SHORT EXERCISE ▸
Rewrite the part of the items that opens with the line containing "Task: Click the GF column header" and closes with the line containing "(x=660, y=572)", swapping "Viewport" for "Window" and leaving everything else unchanged. Give only those lines.

**********

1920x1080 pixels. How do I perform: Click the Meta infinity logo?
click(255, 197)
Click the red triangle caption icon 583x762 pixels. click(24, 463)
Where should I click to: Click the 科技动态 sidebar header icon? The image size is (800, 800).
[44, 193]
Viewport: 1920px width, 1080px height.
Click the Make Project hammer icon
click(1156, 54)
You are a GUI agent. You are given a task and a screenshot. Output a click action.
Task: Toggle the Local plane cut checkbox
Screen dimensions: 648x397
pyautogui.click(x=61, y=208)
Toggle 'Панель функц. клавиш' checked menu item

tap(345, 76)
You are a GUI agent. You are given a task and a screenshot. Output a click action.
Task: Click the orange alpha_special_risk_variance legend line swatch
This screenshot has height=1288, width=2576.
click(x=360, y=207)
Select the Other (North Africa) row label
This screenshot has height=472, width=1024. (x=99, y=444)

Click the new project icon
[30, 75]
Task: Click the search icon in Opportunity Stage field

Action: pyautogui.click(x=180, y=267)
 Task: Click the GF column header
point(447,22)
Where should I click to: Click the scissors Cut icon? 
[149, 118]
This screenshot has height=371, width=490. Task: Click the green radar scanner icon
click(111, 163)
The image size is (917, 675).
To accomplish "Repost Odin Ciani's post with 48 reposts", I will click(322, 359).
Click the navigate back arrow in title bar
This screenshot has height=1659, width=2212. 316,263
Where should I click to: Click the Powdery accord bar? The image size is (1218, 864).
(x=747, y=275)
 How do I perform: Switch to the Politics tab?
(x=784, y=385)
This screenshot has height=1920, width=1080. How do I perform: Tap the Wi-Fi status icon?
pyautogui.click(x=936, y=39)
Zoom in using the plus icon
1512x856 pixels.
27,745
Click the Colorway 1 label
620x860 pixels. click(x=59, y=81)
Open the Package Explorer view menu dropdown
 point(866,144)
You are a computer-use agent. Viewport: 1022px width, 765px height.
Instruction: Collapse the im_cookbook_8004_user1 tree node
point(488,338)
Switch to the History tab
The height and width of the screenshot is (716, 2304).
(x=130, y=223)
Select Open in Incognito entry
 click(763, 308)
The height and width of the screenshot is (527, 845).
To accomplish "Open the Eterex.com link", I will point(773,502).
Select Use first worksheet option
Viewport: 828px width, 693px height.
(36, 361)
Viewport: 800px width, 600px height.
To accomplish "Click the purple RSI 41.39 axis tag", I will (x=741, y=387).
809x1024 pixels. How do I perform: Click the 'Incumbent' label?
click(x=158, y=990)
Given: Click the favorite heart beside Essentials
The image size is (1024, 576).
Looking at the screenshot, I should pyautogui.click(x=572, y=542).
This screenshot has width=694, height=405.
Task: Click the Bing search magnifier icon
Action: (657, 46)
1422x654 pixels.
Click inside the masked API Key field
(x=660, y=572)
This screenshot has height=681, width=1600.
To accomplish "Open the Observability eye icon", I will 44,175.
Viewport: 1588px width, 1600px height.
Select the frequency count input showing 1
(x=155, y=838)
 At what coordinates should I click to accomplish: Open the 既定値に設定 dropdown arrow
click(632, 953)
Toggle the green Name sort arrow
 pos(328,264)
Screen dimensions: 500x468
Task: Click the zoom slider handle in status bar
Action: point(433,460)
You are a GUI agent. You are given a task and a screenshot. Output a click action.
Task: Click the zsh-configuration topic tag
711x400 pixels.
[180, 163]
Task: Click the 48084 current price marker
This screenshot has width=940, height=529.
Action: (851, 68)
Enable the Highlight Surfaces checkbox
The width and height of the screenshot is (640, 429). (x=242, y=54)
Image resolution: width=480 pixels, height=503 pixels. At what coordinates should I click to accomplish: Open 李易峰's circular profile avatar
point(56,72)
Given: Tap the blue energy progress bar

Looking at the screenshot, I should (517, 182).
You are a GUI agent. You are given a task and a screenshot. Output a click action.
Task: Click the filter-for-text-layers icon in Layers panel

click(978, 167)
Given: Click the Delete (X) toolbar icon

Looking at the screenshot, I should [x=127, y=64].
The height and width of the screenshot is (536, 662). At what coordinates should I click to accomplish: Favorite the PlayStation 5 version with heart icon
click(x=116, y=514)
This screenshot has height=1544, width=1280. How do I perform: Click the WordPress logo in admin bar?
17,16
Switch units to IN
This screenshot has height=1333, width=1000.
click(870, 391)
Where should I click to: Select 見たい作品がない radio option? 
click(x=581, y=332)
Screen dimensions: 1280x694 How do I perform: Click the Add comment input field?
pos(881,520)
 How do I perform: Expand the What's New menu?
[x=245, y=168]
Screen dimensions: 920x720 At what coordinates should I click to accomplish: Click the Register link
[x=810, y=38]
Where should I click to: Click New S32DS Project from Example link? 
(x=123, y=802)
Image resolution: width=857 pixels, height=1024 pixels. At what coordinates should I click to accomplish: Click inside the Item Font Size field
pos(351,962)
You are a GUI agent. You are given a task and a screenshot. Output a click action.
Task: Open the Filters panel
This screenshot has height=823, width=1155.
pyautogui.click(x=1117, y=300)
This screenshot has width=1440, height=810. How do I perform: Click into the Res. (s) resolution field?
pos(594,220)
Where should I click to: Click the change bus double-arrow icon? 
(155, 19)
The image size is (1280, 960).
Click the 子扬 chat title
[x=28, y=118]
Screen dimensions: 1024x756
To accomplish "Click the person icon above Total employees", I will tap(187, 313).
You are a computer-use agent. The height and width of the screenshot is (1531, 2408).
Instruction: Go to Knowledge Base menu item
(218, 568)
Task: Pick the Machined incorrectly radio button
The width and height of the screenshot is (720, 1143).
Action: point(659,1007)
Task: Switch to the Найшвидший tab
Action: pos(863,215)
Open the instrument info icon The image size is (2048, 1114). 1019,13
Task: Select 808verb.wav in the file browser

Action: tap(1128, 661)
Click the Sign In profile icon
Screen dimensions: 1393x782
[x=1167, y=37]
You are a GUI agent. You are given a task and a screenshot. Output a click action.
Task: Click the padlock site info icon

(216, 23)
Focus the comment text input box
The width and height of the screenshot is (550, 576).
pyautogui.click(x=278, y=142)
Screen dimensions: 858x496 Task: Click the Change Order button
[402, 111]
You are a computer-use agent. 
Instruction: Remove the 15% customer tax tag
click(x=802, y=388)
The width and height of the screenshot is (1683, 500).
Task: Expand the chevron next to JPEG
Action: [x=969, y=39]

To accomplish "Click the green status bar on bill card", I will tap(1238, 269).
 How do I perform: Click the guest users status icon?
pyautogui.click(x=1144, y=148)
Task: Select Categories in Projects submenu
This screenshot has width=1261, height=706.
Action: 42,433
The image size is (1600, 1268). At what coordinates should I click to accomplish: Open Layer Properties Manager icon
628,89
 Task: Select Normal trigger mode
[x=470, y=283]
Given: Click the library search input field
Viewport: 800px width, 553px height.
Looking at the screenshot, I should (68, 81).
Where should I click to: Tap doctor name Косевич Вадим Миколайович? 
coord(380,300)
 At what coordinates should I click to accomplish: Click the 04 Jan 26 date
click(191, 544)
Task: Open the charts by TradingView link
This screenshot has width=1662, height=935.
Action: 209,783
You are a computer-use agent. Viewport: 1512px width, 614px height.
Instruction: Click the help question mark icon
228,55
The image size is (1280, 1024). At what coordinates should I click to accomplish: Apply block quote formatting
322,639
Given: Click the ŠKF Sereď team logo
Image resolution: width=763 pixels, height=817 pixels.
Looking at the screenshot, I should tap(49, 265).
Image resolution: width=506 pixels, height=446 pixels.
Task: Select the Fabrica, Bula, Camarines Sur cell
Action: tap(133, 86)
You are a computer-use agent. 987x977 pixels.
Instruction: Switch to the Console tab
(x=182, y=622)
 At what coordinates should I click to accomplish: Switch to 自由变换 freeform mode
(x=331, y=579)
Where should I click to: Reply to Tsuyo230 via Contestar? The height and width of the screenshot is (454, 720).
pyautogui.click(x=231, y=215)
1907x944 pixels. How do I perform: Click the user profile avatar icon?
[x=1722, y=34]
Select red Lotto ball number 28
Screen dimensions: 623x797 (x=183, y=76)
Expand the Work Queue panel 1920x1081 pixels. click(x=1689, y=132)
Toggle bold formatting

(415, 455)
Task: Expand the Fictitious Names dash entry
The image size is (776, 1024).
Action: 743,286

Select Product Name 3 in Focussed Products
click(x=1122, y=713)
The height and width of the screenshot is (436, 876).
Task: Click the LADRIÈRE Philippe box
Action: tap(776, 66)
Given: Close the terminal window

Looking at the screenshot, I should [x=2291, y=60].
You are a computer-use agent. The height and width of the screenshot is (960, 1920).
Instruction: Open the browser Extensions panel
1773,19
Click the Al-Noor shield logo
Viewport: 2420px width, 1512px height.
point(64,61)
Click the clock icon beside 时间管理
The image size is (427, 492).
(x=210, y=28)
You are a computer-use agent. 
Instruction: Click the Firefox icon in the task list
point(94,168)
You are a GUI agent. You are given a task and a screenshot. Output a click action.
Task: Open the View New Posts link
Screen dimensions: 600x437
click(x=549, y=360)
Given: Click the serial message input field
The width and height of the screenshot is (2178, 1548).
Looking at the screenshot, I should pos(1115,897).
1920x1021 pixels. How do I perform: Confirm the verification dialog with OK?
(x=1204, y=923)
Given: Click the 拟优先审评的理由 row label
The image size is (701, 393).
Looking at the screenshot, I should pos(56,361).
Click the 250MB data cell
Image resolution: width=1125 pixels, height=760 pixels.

**********

FULL OUTPUT ▸
 Task: Click the GF column header
point(447,22)
Where should I click to: Click the scissors Cut icon? 
[149, 118]
This screenshot has height=371, width=490. Task: Click the green radar scanner icon
click(111, 163)
The image size is (917, 675).
To accomplish "Repost Odin Ciani's post with 48 reposts", I will click(322, 359).
Click the navigate back arrow in title bar
This screenshot has height=1659, width=2212. 316,263
Where should I click to: Click the Powdery accord bar? The image size is (1218, 864).
(x=747, y=275)
 How do I perform: Switch to the Politics tab?
(x=784, y=385)
This screenshot has height=1920, width=1080. How do I perform: Tap the Wi-Fi status icon?
pyautogui.click(x=936, y=39)
Zoom in using the plus icon
1512x856 pixels.
27,745
Click the Colorway 1 label
620x860 pixels. click(x=59, y=81)
Open the Package Explorer view menu dropdown
 point(866,144)
You are a computer-use agent. Window: 1022px width, 765px height.
Instruction: Collapse the im_cookbook_8004_user1 tree node
point(488,338)
Switch to the History tab
The height and width of the screenshot is (716, 2304).
(x=130, y=223)
Select Open in Incognito entry
 click(763, 308)
The height and width of the screenshot is (527, 845).
To accomplish "Open the Eterex.com link", I will point(773,502).
Select Use first worksheet option
Window: 828px width, 693px height.
(36, 361)
Window: 800px width, 600px height.
To accomplish "Click the purple RSI 41.39 axis tag", I will (x=741, y=387).
809x1024 pixels. How do I perform: Click the 'Incumbent' label?
click(x=158, y=990)
Given: Click the favorite heart beside Essentials
The image size is (1024, 576).
Looking at the screenshot, I should pyautogui.click(x=572, y=542).
This screenshot has width=694, height=405.
Task: Click the Bing search magnifier icon
Action: (657, 46)
1422x654 pixels.
Click inside the masked API Key field
(x=660, y=572)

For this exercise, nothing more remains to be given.